MONTY PYTHON AND THE HOLY GRAIL
Terry Gilliam's first film as director, an honor he shares with Terry Jones, is one of the best-known films to feature Britain's Monty Python comedy troupe. In the days of Arthur, king of the Britons, coconut shells make the sound of hooves, Frenchmen hurl insults, the Knights of Ni stand in the way, and only the Holy Hand Grenade of Antioch can stop a killer rabbit. When it's all over — spoiler alert! — the police show up. We're not in Hollywood (yet), after all. Supposedly all that was about the Holy Grail, but any child knows that it isn't real.
Monty Python and the Holy Grail – Images courtesy of Park Circus/Sony
Meet the director
Terry Gilliam, Terry Jones
Terrence Vance Gilliam (second) was born in Minneapolis in 1940. After studying political science at Occidental College in Los Angeles, he achieved fame as co-founder of the comedic troupe Monty Python, for which he made bizarre animated sketches. Since 1973, he has been married to make-up artist Margaret Weston. His first live-action film was MONTY PYTHON AND THE HOLY GRAIL (1975), which he co-directed with Terry Jones, followed by JABBERWOCKY (1977) and TIME BANDITS (1981). His BRAZIL (1985) was a kaleidoscopic dystopia; TWELVE MONKEYS (1995) and THE ZERO THEOREM (2013), which were shown at FILMFEST MÜNCHEN, gave an even bleaker impression of the future. Gilliam is one of the world's best-known experts in anti-realistic cinema. He has adopted British citizenship.
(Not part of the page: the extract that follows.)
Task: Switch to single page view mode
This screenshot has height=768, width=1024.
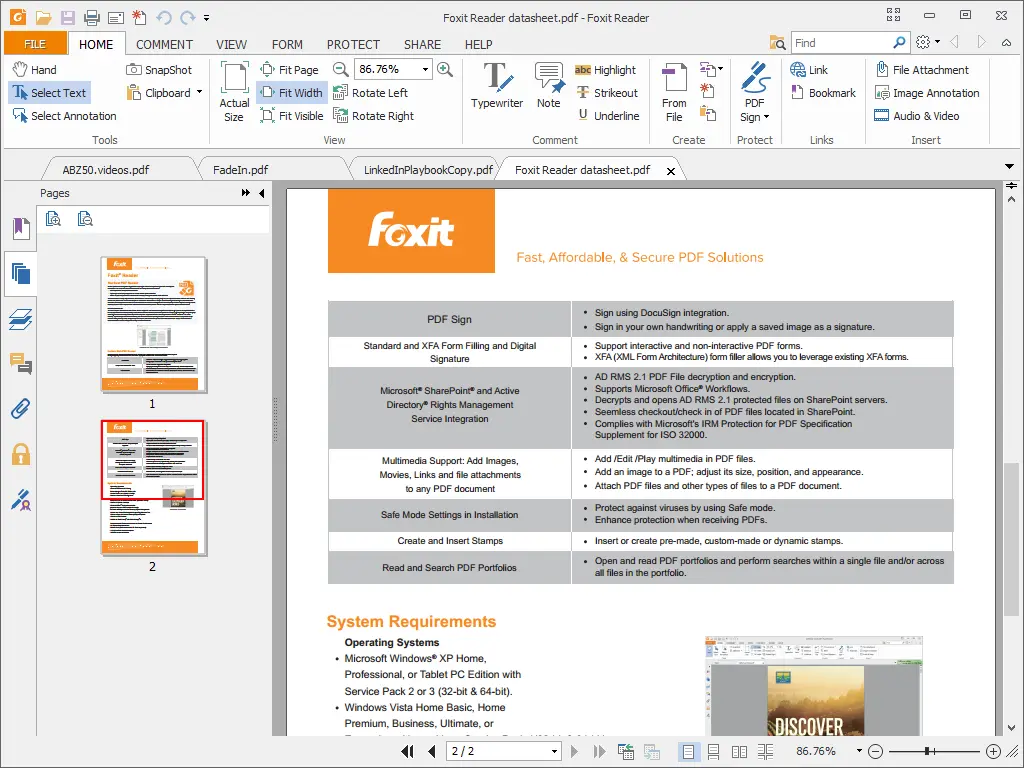Action: coord(688,751)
Terry Jones was born on the west coast of Wales and studied in Oxford, where he and Michael Palin performed as part of the Oxford Revue comedy troupe. Jones wrote for numerous television shows, of which the most famous by far was MONTY PYTHON'S FLYING CIRCUS (1969–1974). MONTY PYTHON AND THE HOLY GRAIL (1975) was but one of several Monty Python films, including THE LIFE OF BRIAN (1979) and THE MEANING OF LIFE (1983). Jones's most recent work for cinema was ABSOLUTELY ANYTHING (2015), starring Simon Pegg and Kate Beckinsale.